I've raced them in the past, and I've still use my old cross country race bike. I would like a new one, but I can't justify spending Â£1.5K + to hack around on.

I've ridden Scott's and they are OK, but given the choice it will be a 'dale.


----------



## James (Jul 17, 2006)

Well 2 years ago I traded in my 19LB hardtail for a full suspension. Had to, my back was getting sore, not good.

So picked up a more basic model, one grade down in components but still nice. Then I popped my kevlar tires on it, added lizard skins, a lightweight USE post, red bolts, aluminum bolts, and stem to match, added frog pedals afterwards. Became happy enough with it, weighs in about 24LBS. And no I don't usually keep it in my corner but hey I just got it then and had to work on it, like family, inside it came


----------



## scottishcammy (Jul 11, 2003)

My pride and joy (murder on the Farmer Giles though







)


----------



## nursegladys (Aug 4, 2006)

In the early 90's I did have an Orange Prestige XT, made by Orange when they were in Leeds (they still may be, I don't know if they are still in leeds), it was as light as a feather and because it was steel it had small tubes. I had Pace suspension forks (in them days they had the sqishey plastic rubbers inside. I miss that bike


----------



## jaslfc5 (Jan 2, 2007)

ive always wanted an orange (no pics of fruit) awesome bikes ,jas that bike of yours looks good some nice equipment on it rims etc -would like to see what state its in now though.

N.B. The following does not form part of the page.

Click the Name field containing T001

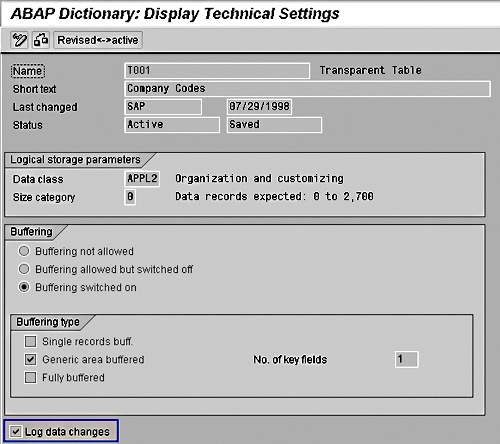(217, 71)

one of my riding buddies has a 3 grand specialized hes just come back from the alps throwing him and his bike down some mountains great bikes .

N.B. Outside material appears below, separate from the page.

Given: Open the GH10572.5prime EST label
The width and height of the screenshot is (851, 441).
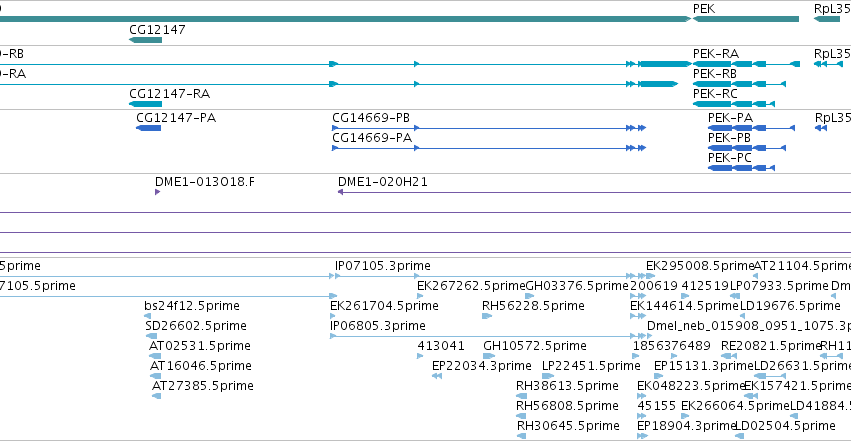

ikk take phots over the weekend of mine .


----------



## jasonm (Nov 22, 2003)

scottishcammy said:


> My pride and joy (murder on the Farmer Giles though
> 
> 
> 
> ...


----------



## jaslfc5 (Jan 2, 2007)

jasonm said:


> scottishcammy said:
> 
> 
> > My pride and joy (murder on the Farmer Giles though
> ...


i were right about that saddle .

is that the new raliegh range - theyve gone downhill lately.


----------



## Robert (Jul 26, 2006)

Cammy, did Santa not bring you a Chopper - so you made your own?


----------



## thunderbolt (May 19, 2007)

I happen to get a company vehicle.......


----------



## mad_librarian (Jan 30, 2005)

I've got a GT Zaskar LE.....

Fab ride on this but I must dust it down, been too long. There's some great trails in Northumberland!


----------



## scottishcammy (Jul 11, 2003)

Robert said:


> Cammy, did Santa not bring you a Chopper - so you made your own?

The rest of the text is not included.